During intermission, audiences are also made privy to a shot of the “stage”—the upstairs room of Five Arts Centre—as the actors and crew take their own break. It’s a bit meta to watch theatremakers taking a break from playing theatremakers, but it gives audiences a bit of insight to the community required to create a play. That is to say, we are exposed to a bit of communitas in the act of making theatre.
Yet, this communitas feels absent from the workshop, and from Prof and Oppy’s relationship to one another. For most of the play, Prof is talking to Oppy, while Oppy retreats into his reflections. I wonder if there could be stronger choices made in the script or direction that could bring these two men closer together. After all, there is so much potential for connection: both of these men have felt critical of their society, and have found a home in theatre. But the sense of collective joy and of shared communal meaning remains a largely abstract theory in the play.
It’s striking also, that this encounter is largely male and Malay. In an interview, Puay Tin describes the process of writing such as play as a way for her to understand an “other…crossing many boundaries to get close to [the characters]”. Yet, the end-product left me feeling that the characters only scratch the surface of engaging with their race and gender.

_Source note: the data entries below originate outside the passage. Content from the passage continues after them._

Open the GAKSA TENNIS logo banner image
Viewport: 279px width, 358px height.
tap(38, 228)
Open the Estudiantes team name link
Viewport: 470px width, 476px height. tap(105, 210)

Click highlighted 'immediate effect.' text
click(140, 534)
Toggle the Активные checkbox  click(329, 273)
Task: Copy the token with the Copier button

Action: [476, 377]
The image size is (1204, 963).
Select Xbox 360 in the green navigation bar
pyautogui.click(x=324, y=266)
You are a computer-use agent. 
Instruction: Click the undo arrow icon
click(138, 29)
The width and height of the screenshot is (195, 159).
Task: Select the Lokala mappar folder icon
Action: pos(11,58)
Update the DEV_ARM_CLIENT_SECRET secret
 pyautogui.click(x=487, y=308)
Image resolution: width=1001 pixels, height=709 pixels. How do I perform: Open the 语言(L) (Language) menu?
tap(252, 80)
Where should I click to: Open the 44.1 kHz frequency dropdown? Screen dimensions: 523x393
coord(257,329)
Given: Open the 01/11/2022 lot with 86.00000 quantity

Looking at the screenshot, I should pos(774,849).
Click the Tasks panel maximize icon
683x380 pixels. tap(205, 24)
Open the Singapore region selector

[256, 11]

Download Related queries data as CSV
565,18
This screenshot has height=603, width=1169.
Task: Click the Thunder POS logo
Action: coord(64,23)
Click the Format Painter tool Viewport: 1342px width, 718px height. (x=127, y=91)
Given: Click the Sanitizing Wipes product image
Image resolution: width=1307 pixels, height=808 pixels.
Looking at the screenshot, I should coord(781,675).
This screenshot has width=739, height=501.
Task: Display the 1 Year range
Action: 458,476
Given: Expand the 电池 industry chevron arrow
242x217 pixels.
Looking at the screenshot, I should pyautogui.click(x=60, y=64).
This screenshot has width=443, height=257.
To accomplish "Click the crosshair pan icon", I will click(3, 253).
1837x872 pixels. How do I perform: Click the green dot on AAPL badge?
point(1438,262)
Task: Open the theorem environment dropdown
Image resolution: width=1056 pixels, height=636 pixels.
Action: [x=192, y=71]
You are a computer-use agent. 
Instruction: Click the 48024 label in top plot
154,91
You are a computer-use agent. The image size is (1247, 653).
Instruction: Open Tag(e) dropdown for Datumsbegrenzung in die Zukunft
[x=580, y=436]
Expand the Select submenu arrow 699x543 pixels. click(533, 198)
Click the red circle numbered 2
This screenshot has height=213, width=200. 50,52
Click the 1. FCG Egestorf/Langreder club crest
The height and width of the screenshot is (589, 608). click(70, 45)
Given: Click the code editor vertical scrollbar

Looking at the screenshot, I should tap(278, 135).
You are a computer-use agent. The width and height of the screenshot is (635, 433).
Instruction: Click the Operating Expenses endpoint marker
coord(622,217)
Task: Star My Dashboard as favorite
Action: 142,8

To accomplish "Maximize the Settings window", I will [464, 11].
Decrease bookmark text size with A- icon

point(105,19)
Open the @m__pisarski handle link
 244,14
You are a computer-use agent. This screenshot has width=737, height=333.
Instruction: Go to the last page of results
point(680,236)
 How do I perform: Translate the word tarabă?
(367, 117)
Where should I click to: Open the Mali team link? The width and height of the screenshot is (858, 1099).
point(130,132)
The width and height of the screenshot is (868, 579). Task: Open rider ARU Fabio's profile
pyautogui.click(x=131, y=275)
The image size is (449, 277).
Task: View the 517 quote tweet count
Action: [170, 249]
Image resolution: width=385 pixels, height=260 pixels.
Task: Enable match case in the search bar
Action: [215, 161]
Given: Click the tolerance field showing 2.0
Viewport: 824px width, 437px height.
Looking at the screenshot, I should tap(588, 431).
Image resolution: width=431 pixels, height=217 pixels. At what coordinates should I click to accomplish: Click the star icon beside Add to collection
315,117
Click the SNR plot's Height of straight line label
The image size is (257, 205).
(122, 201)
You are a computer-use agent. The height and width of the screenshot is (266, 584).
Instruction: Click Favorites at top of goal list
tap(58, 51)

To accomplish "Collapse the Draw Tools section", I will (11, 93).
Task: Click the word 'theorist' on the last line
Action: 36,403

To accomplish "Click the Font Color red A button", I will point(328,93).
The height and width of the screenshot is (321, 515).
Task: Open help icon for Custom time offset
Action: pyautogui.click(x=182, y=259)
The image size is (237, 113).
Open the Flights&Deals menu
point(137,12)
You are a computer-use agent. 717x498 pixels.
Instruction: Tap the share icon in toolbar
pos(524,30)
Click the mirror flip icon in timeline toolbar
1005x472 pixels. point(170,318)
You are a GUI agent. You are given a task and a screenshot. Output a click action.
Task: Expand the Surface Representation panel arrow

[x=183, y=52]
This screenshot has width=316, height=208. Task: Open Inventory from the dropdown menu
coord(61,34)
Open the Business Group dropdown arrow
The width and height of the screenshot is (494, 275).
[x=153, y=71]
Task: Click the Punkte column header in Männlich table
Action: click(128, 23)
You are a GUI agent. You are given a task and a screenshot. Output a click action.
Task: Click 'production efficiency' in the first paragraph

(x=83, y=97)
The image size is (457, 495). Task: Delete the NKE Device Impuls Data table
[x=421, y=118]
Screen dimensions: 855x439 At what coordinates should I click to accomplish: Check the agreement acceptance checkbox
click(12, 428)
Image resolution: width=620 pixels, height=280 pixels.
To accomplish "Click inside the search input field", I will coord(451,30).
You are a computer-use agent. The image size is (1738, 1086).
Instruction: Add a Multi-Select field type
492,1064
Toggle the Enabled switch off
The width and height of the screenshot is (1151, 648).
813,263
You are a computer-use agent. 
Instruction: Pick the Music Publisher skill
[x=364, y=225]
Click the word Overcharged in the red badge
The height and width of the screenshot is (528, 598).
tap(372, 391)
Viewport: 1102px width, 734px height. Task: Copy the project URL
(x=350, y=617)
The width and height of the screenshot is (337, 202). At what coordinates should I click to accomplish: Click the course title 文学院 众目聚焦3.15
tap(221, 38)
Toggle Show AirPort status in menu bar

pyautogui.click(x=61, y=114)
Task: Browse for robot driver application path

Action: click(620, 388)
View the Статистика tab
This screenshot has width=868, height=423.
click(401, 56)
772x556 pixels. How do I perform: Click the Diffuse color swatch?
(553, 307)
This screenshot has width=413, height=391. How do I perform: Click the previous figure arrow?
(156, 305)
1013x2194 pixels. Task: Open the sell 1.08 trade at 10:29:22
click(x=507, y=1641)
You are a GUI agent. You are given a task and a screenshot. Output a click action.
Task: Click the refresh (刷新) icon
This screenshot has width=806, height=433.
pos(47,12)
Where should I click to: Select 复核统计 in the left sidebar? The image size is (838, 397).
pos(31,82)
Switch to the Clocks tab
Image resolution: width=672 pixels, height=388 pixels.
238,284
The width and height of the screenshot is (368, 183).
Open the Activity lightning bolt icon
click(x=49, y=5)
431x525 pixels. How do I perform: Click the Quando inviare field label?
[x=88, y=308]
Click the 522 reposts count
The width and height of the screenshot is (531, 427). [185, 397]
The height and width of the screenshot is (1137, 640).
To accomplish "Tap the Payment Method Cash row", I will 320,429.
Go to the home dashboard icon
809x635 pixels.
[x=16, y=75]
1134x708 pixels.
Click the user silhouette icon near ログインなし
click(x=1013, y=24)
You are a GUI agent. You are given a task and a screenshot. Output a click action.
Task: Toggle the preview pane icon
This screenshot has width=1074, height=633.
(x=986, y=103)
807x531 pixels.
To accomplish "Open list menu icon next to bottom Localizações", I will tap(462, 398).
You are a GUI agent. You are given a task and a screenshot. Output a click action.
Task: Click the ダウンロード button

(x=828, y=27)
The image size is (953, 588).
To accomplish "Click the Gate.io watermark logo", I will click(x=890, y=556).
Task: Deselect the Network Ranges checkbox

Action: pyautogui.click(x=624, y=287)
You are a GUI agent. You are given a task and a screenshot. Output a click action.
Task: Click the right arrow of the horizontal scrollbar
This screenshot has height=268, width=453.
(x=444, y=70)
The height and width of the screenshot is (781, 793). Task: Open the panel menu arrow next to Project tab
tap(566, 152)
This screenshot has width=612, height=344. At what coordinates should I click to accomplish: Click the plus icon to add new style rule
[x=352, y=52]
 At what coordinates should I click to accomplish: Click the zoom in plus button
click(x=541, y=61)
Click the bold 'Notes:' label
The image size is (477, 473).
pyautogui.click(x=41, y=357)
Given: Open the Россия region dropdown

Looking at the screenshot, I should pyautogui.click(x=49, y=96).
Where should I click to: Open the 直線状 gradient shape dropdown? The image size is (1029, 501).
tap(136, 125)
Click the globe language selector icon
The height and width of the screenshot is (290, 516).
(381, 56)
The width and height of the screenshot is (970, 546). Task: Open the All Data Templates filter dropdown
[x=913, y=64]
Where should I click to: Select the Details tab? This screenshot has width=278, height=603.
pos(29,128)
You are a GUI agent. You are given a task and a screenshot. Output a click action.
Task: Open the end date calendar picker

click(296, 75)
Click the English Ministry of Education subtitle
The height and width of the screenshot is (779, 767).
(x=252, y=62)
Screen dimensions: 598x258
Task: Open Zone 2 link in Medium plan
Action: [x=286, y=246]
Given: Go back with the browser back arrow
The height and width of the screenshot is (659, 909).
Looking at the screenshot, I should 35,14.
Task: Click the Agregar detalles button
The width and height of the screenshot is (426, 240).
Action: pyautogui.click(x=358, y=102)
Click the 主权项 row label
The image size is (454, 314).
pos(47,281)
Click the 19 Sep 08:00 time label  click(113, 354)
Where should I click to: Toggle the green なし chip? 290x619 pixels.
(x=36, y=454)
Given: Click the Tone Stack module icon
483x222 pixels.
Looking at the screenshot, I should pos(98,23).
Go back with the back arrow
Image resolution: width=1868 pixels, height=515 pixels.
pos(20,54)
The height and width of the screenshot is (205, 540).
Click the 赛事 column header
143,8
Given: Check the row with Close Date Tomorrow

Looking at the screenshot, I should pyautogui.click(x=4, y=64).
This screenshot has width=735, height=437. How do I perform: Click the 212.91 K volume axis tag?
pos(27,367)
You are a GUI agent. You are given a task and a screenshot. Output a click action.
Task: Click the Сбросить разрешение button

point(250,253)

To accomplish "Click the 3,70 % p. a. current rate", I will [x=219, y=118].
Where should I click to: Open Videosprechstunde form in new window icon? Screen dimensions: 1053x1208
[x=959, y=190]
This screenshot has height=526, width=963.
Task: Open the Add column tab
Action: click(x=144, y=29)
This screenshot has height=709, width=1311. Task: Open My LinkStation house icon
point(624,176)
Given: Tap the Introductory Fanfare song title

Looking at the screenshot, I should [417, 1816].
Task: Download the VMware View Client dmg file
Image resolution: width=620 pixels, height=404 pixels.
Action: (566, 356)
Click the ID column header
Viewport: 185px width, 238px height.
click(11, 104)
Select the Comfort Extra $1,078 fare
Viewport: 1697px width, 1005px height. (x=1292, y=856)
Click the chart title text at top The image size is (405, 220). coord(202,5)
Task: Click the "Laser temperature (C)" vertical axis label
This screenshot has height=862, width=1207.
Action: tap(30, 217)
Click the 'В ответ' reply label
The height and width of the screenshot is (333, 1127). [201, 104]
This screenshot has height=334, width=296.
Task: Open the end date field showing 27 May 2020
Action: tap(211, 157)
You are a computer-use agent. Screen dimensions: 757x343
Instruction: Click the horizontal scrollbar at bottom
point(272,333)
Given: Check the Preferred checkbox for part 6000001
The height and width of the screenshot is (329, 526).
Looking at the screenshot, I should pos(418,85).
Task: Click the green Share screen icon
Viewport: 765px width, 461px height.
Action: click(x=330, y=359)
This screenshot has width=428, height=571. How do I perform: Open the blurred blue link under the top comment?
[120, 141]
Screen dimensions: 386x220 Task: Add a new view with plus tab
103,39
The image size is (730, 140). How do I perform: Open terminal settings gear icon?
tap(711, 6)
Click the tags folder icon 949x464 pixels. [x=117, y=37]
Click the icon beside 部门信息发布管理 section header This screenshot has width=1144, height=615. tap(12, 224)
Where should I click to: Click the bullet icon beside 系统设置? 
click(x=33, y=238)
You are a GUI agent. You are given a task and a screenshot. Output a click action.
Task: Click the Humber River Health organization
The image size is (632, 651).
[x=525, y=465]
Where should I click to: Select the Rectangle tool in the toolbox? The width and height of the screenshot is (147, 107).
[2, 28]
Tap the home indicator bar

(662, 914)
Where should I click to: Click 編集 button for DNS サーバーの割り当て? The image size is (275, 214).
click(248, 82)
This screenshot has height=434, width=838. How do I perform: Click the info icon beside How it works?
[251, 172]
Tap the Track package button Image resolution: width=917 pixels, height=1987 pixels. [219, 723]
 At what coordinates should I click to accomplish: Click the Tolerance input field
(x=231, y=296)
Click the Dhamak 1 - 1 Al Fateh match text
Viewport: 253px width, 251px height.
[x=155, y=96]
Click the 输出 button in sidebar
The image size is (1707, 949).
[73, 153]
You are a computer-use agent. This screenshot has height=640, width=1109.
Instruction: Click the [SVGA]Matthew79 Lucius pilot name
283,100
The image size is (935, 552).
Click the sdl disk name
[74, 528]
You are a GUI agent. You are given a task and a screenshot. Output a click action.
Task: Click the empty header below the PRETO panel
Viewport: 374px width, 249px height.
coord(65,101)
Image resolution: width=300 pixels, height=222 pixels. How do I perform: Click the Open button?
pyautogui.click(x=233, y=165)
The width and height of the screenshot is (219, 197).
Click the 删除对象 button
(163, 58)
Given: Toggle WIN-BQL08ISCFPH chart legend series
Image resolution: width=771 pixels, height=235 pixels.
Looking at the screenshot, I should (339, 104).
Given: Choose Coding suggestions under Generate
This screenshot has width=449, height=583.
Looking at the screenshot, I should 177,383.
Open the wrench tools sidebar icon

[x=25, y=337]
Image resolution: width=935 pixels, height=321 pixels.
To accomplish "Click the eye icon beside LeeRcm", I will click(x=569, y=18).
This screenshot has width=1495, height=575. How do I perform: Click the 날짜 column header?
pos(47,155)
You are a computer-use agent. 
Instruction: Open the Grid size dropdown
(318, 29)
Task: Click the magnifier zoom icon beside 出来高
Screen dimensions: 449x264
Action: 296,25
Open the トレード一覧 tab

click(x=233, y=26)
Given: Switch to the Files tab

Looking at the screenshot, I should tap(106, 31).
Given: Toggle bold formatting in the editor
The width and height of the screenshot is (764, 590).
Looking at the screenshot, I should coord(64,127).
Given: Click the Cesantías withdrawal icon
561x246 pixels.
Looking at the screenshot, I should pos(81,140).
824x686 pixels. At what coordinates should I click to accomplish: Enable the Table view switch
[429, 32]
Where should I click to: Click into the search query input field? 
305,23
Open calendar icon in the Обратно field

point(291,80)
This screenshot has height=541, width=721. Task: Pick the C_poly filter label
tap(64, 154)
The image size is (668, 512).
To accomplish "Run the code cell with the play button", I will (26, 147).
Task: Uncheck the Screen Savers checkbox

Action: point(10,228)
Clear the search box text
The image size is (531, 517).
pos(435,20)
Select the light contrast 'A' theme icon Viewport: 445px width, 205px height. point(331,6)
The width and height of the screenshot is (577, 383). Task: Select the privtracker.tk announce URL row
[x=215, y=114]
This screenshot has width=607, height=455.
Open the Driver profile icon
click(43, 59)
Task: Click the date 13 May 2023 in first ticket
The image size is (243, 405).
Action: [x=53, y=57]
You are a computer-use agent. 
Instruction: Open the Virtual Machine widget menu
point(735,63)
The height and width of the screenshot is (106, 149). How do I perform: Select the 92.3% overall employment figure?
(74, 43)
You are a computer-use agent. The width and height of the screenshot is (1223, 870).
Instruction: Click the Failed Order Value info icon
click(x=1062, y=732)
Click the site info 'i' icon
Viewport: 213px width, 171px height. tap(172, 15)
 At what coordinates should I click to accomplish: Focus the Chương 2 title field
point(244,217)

We do see attempts to do this—from Prof’s stories of his transgender roommates, to Oppy’s struggle with his racial identity, and Prof’s statements that “the body is multicultural.” However, we never get to a point where the characters must really face themselves and address the complicated questions of race and gender in the intersections of economic value, privilege, art-making, and belonging. The play skims stones on the lake, but doesn’t really get deep underneath the water.
At the end of the play, though, we are given a call to action. Prof ends his workshop by saying, “if you cannot deliver, that’s okay. Just enjoy yourself”. This opens into the final song of the play, an endearing and meaningful ode to need to continue to express oneself. “Jangan bersembunyi,” Oppy sings to himself. “Hidup hanya satu. Mati hanya sekali. Luahkan diri, kaum lelaki.” (“Don’t hide / We live only once / We die only once / Express yourself, men.”)
Perhaps this is what we are supposed to leave Oppy & Professor Communitas feeling: the urge to continue to make and create. Beyond theory and financial instability, there is perhaps the greater point of art, and that is the pleasure of making it, and making it with others.
Oppy & Professor Communitas was presented on 2-3 April 2021 on CloudTheatre.